Natty Mark Samuels the launch of Rootical Folklore at the Working Men's College. London

In May, Fusion Arts hosted a book launch for Natty Mark Samuels’ The Encyclopedia of Rootical Folklore: Plant Tales from Africa and the Diaspora, alongside an exhibition of visual art by Moses Bikishoni. Samuels’ book is an A-Z of the flora of Africa and the Caribbean, illuminated by songs, poems, and stories. Samuels set up the African School in Oxford in 2009, creating a hub for African studies which departs from Eurocentric curricula and frameworks. With his book, Samuels connects the nature of Africa and the diaspora with its native folklore, opening up a mode of appreciation away from Western academics.

In an interview with Ox Magazine, Samuels notes that “when we look at plants we tend to look at them as sources of food and medicine. A part of my mission is to re-introduce African folk tales and folklore to the general public because for years they have been under the guardianship of academics”. Academics often disenfranchise nature; colonisation and industrialisation breeds a school of thought in which nature is an object of scientific scrutiny, subjugated to man. Rootical Folklore reintroduces plant life via links with folklore. This connection brings a new sense of wonder to plants and recognises folklore as something organically grown. In ‘Song for Pwo’, they dance for their female ancestors, drawing a line of continuity from Queen Nzinga, to Nina Simone, to the modern woman - all connected through tradition and invoked in a singular act. We are presented with an image of nature's connection to humankind, with the people of Africa and the diaspora, and of its capacity to be experienced rather than investigated.

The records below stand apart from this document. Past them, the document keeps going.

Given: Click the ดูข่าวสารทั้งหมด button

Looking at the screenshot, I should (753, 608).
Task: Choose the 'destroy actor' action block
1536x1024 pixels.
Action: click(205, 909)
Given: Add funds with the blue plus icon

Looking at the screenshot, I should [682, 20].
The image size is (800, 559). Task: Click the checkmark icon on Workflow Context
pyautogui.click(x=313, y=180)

Exhibition by Moses Bikishoni, at the launch of Rootical Folklore at Fusion Arts Oxford

Samuels’ writing is filled with a constant sense of movement, of a blooming interconnectedness between all things. At our launch event, his writing was apposed with Bikishoni’s art, and with fruits and vegetables raised on plinths. Vegetation is equal with human construction, all characterised by a feeling of fluidity and spontaneity. Words and art grow like plants - what are the chances that all of this came into being together?

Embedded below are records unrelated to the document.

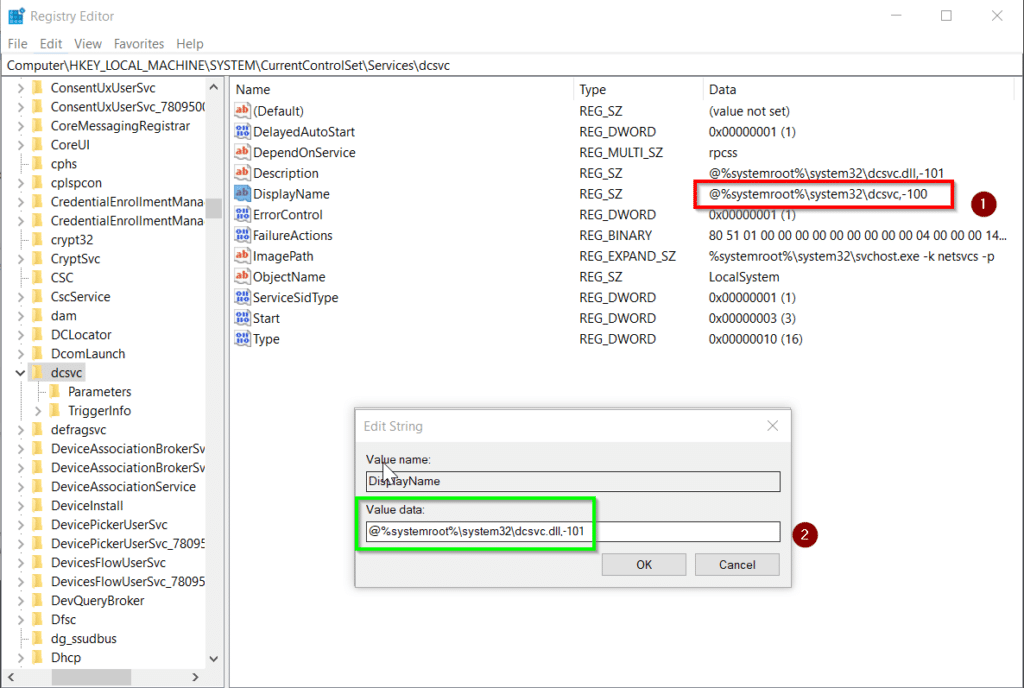This screenshot has width=1024, height=688.
Task: Click the tree pane vertical scrollbar thumb
Action: [x=214, y=208]

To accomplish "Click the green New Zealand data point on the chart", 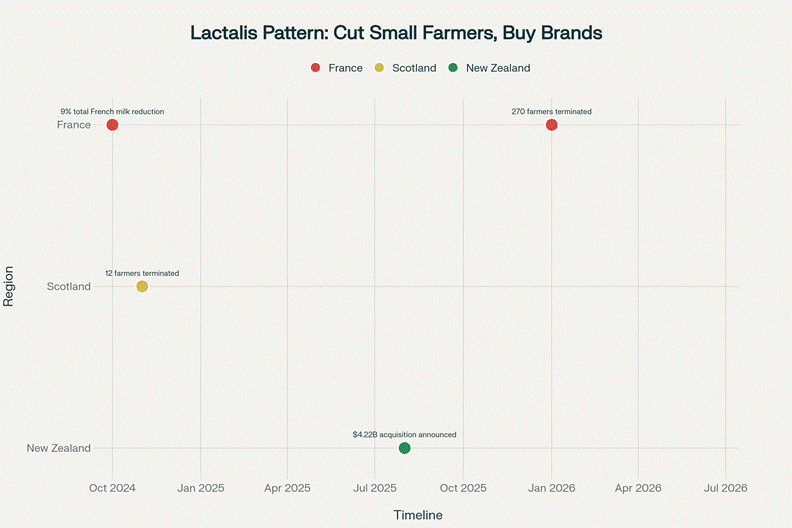I will click(404, 448).
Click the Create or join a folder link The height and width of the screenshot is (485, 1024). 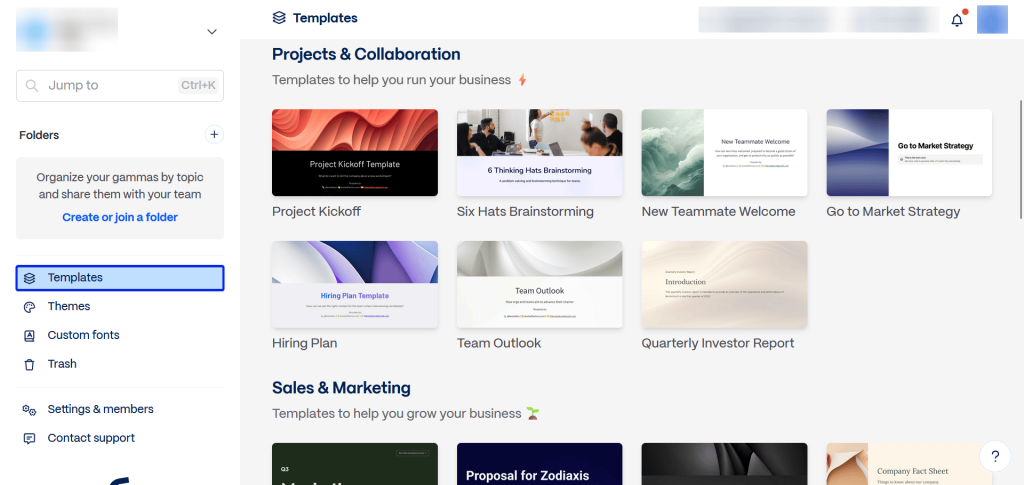[x=120, y=217]
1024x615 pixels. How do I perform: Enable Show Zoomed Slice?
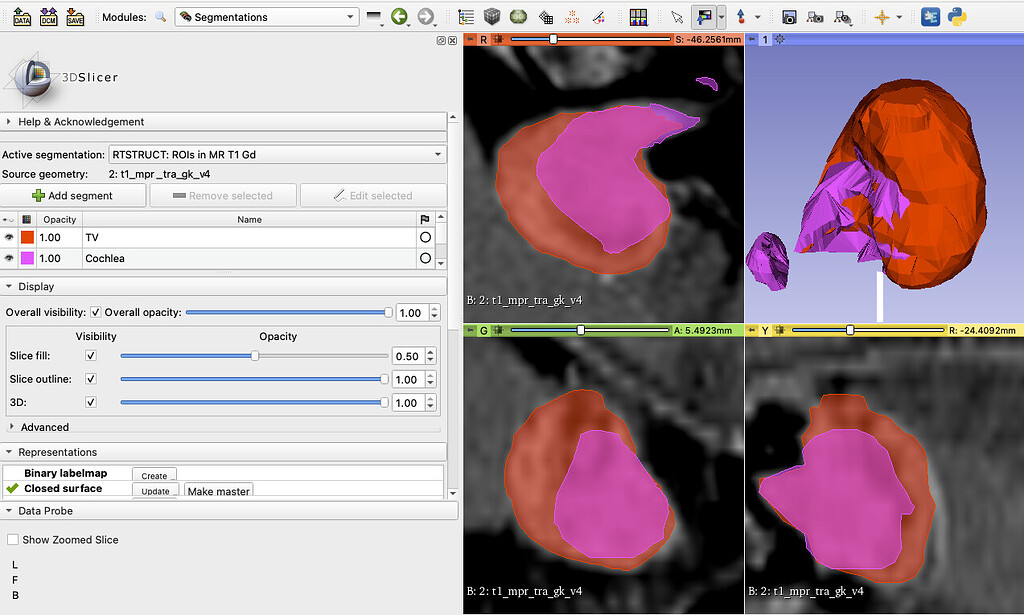pos(13,538)
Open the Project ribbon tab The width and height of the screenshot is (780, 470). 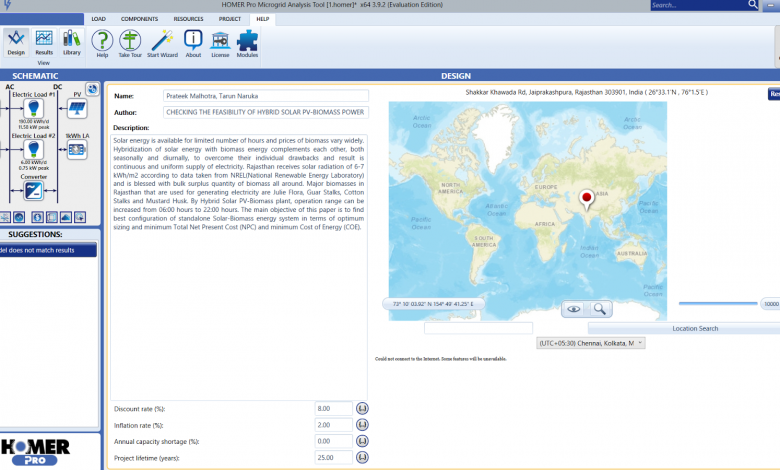[x=230, y=19]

Rootical Folklore feels like a descendant of Birago Diop’s ‘Breaths’; “Listen more often to things rather than beings…In the wind hear the sobbing of the trees,/ It is our forefathers breathing.” Sound is yoked with inanimate object, chants and songs arising from flora to give words to ancestral stories. At a reading for Tekano, I first heard Samuels perform selections from the book aloud. Hearing a room of people sing ‘The Pumpkin Chant’ and ‘Coffee Bean Chant’ brings new life to the words on the page. The shared rhythms and melodies enact Samuel’s goal to make us “sit around and tell stories” again. Though not every reader has the opportunity to experience the same, Samuels clearly delineates song within his text, reminding us of the very real folkloric tradition being represented. Our gaze is taken from the words on the page to something beyond it - sound implies being and living. Cultures and traditions arise from their conditions, flora and folklore grow and evolve alongside each other.

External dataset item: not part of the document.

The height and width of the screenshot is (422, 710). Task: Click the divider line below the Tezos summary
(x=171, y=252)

I encountered Yoruban folklore in Samuels' writing that was new to me, but its grounding in material, natural forms that gave me something tangible and, often, familiar to connect with. Rootical folklore is a book which not only tells us of new things, but reminds us to look twice at ordinary things and recognise the beauty in them.

The Encyclopedia of Rootical Folklore: Plant Tales from Africa and the Diaspora is available in Blackwells, the Botanic Garden, Daunt Books, and online.